INSTRUCTIONS TO FOLLOW
Starting from the line that holds "Add matched column with plus button", print every line through the end of the records, first and last included.

Source records
************

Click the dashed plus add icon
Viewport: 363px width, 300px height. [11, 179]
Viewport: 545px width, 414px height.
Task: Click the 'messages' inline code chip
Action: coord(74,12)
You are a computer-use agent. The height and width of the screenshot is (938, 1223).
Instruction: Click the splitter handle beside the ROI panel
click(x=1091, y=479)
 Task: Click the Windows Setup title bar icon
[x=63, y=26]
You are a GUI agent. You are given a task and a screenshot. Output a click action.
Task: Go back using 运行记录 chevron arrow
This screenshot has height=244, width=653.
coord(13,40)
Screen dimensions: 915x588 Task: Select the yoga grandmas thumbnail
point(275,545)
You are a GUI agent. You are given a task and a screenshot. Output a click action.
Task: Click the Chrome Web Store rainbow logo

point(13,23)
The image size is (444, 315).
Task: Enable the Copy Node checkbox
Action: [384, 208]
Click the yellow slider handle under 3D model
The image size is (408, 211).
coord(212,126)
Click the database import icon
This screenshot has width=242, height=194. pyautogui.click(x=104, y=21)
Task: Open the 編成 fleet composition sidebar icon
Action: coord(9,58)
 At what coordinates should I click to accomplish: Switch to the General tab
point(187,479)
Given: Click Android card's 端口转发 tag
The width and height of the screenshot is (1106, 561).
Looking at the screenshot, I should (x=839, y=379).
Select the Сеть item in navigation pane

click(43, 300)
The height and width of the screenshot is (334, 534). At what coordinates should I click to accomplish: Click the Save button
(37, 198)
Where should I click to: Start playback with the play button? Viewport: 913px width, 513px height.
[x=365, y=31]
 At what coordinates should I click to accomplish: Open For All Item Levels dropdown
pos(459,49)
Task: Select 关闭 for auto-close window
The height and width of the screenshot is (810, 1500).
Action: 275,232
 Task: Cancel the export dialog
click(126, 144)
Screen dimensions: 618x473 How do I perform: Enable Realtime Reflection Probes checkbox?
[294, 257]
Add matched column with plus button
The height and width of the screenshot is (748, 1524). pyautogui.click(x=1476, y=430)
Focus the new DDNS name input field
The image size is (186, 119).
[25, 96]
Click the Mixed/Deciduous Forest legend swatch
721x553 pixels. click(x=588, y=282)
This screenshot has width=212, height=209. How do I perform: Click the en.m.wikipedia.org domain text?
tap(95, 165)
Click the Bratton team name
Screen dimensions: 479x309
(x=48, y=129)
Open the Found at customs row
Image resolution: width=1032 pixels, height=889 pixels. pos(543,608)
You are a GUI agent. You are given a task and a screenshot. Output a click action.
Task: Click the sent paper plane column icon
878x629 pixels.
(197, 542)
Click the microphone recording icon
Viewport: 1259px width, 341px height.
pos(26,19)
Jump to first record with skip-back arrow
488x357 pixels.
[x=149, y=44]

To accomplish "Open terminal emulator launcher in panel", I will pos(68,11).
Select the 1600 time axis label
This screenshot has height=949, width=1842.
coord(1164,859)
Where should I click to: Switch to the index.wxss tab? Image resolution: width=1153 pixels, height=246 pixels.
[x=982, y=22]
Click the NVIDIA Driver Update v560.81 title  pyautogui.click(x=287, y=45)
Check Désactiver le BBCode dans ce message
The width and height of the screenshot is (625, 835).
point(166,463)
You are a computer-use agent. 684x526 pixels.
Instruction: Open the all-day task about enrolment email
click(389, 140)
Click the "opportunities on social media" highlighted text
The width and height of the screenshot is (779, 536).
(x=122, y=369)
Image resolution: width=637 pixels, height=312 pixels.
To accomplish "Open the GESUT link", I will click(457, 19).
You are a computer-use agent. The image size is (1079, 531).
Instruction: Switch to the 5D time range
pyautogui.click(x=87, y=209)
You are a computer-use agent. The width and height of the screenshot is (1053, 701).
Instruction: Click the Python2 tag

************

WORKED SOLUTION
Add matched column with plus button
The height and width of the screenshot is (748, 1524). pyautogui.click(x=1476, y=430)
Focus the new DDNS name input field
The image size is (186, 119).
[25, 96]
Click the Mixed/Deciduous Forest legend swatch
721x553 pixels. click(x=588, y=282)
This screenshot has width=212, height=209. How do I perform: Click the en.m.wikipedia.org domain text?
tap(95, 165)
Click the Bratton team name
Screen dimensions: 479x309
(x=48, y=129)
Open the Found at customs row
Image resolution: width=1032 pixels, height=889 pixels. pos(543,608)
You are a GUI agent. You are given a task and a screenshot. Output a click action.
Task: Click the sent paper plane column icon
878x629 pixels.
(197, 542)
Click the microphone recording icon
Viewport: 1259px width, 341px height.
pos(26,19)
Jump to first record with skip-back arrow
488x357 pixels.
[x=149, y=44]

To accomplish "Open terminal emulator launcher in panel", I will pos(68,11).
Select the 1600 time axis label
This screenshot has height=949, width=1842.
coord(1164,859)
Where should I click to: Switch to the index.wxss tab? Image resolution: width=1153 pixels, height=246 pixels.
[x=982, y=22]
Click the NVIDIA Driver Update v560.81 title  pyautogui.click(x=287, y=45)
Check Désactiver le BBCode dans ce message
The width and height of the screenshot is (625, 835).
point(166,463)
You are a computer-use agent. 684x526 pixels.
Instruction: Open the all-day task about enrolment email
click(389, 140)
Click the "opportunities on social media" highlighted text
The width and height of the screenshot is (779, 536).
(x=122, y=369)
Image resolution: width=637 pixels, height=312 pixels.
To accomplish "Open the GESUT link", I will click(457, 19).
You are a computer-use agent. The image size is (1079, 531).
Instruction: Switch to the 5D time range
pyautogui.click(x=87, y=209)
You are a computer-use agent. The width and height of the screenshot is (1053, 701).
Instruction: Click the Python2 tag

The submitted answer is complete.